1) Laporan Greenpeace yang berjudul, “Deforestation Case Studies” (Desember 2017)
2) Laporan Green yang berjudul “Final Countdown: Now or Never to Reform the Palm Oil Industry” (19 September 2018)
3) Laporan Mighty Earth yang berjudul, “Rapid Response Report 9” (30 Oktober 2018)
4) Laporan Mighty Earth yang berjudul, “Rapid Response Report 22” (06 Desember 2019)

(1) Bukan anggota RSPO, PT Fangiono Agri Plantation group (FAP) diklaim sebagai bagian dari First Resources Group

(2) Kurangnya bukti atas kesepakatan FAP untuk mematuhi permintaan First Resources untuk memenuhi persyaratan HCS

(3) Dugaan deforestasi oleh PT Ketapang Hijau Lestari, dimana total 250 hektar hutan ditebangi di provinsi Kalimantan Timur antara 25 Juli dan 22 September 2018.

(4) Laporan tersebut menduga PT Tirta Madu Sawit Jaya (PT TMSJ) melakukan pembukaan lahan di tutupan pohon lebat seluas 17 hektar dari tanggal 7 September – 13 November 2019.

Oktober 2018
Kami telah melakukan pendekatan dengan FAP dan meminta klarifikasi atas hubungan dengan First Resources, termasuk inisiatif keberlanjutan mereka.

Desember 2019
Kami melakukan pendekatan dengan FAP untuk klarifikasi setelah menerima laporan tersebut.

April 2018
Klarifikasi kedua anak perusahaan FAP – PT Setia Agro Utama (SAU) dan PT Marsam Citra Adiperkasa (MCA) dapat ditemukan di sini.

Oktober 2018
FAP menegaskan bahwa tidak ada hubungan antara First Resources dan FAP baik dalam hal kepemilikan maupun manajemen. FAP memiliki satu lokasi di Sumatra dan 10 lokasi di Kalimantan. Terdapat pengembangan lahan yang sedang dikerjakan.

Penelitian HCS (menggunakan Toolkit 1) dilakukan pada tahun 2017 oleh Sonokling dan ‘penghentian kerja’ dilakukan selama 6 bulan selama periode tersebut. Berdasarkan penelitian, daerah-daerah tertentu telah dialokasikan sebagai kawasan konservasi.
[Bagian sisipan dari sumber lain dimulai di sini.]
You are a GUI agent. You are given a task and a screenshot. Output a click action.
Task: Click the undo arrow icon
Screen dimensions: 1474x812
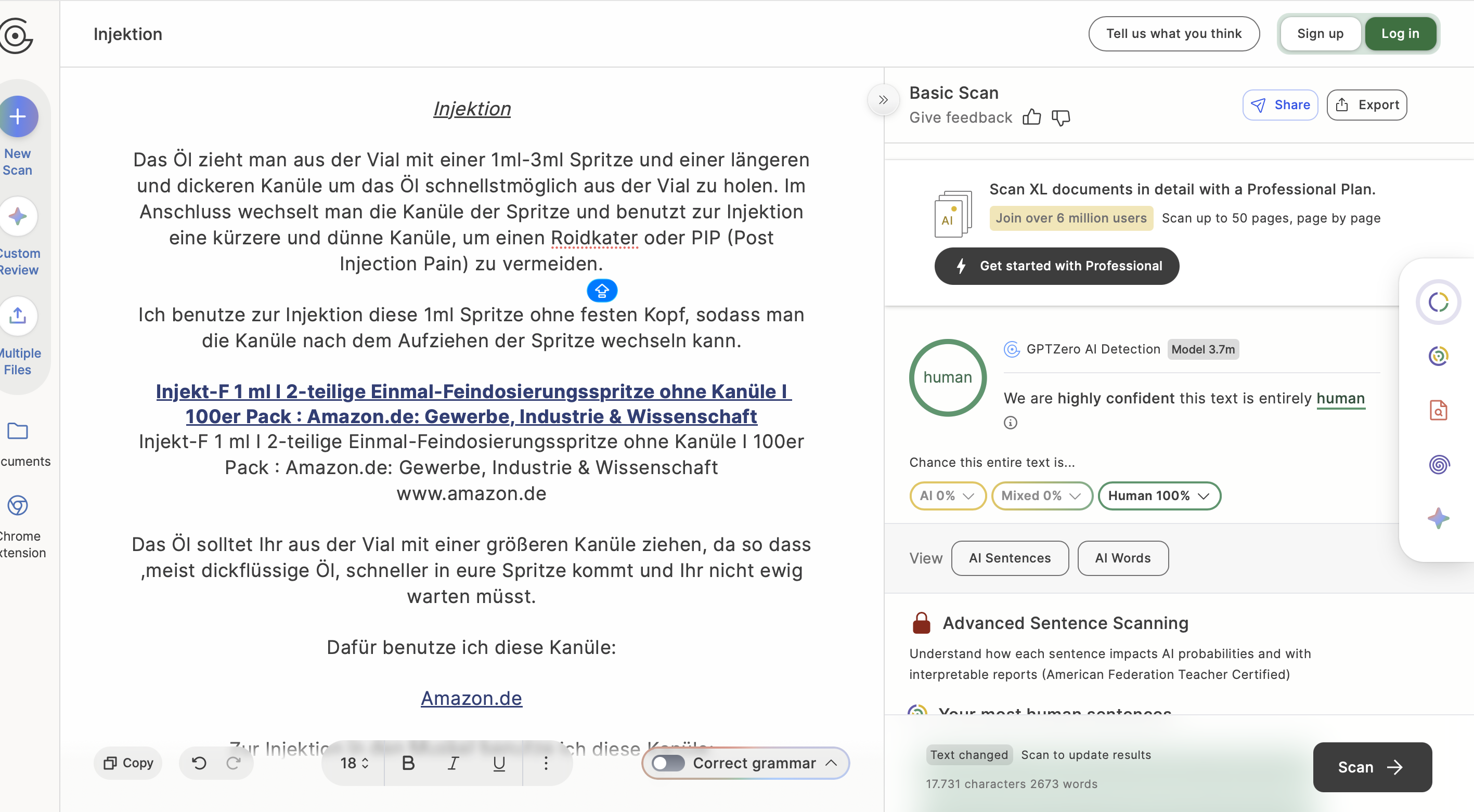point(199,763)
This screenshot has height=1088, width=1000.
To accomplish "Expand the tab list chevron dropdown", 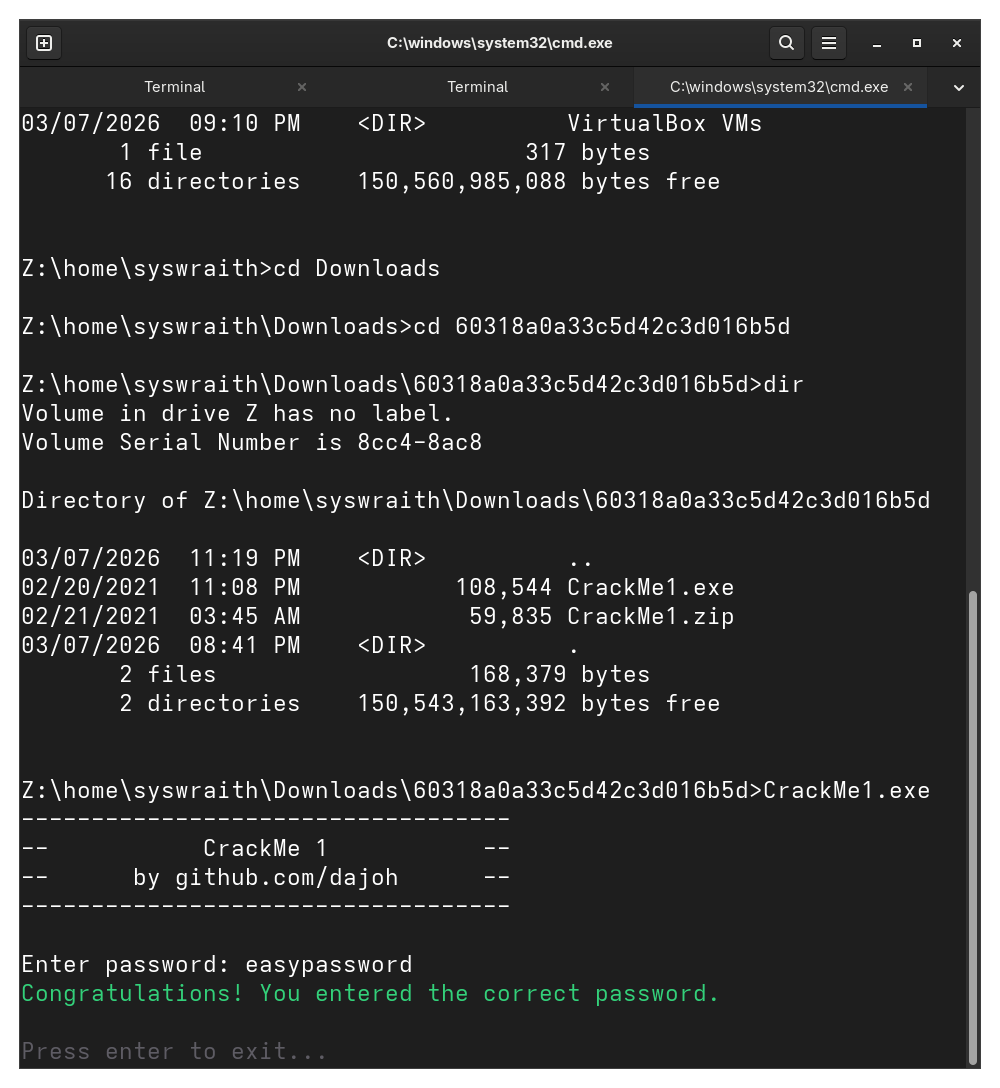I will point(959,87).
Pembukaan maupun pengembangan lahan tidak diizinkan di area tersebut.

FAP memiliki prosedurnnya sendiri terkait keberlanjutan, yang dapat ditemukan di sini.

FAP transparan dan mau berbagi dokumen seperti studi HCS, izin hukum, dan peta lokasi berdasarkan permintaan, tergantung pada kondisi tertentu.

Mereka memiliki sertifikasi ISPO untuk dua konsesi. Manajemen sangat memperhatikan keberlanjutan, dan sedang mempertimbangkan untuk mengajukan sertifikasi RSPO.

Desember 2019
FAP mengklarifikasikan bahwa PT TMSJ tidak melakukan pembukaan lahan dan lokasi pembukaan yang diduga dalam laporan tersebut berada di luar konsesi PT TMSJ.

Musim Mas secara internal memverifikasi bahwa titik kordinat berada di luar konsesi.